Items from a dataset
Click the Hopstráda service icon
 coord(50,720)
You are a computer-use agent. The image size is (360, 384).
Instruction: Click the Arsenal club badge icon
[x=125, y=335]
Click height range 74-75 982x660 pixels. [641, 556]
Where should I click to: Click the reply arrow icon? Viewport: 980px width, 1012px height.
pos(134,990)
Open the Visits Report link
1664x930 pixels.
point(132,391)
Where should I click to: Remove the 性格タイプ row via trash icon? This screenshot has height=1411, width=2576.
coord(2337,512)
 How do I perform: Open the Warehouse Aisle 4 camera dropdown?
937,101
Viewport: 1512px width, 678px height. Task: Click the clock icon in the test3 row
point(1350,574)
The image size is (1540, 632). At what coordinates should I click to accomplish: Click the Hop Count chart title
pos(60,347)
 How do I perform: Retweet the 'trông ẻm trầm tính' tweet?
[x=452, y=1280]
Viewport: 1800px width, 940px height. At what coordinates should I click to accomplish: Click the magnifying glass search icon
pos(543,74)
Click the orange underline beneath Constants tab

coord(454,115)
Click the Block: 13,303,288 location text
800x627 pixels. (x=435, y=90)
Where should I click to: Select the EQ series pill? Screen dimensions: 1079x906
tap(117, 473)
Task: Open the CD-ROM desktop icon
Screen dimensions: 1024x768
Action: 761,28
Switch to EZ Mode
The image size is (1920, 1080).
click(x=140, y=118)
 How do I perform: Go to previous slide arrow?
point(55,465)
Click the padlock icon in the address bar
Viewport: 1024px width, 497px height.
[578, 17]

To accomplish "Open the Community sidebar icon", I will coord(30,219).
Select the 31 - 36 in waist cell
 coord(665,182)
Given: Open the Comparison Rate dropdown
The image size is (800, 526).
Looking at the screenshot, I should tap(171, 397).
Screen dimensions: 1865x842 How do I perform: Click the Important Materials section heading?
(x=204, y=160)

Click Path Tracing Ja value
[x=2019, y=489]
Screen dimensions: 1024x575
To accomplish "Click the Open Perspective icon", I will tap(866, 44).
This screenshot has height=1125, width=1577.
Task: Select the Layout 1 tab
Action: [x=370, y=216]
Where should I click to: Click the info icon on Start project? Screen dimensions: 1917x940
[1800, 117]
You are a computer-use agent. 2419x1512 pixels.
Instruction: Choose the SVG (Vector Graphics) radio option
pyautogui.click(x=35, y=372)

YOUR OBJECTIVE. Can you find every line in the items above that contains the word "Select" and copy each one?

RESULT BELOW.
Where should I click to: Select the EQ series pill? Screen dimensions: 1079x906
Select the 31 - 36 in waist cell
Task: Select the Layout 1 tab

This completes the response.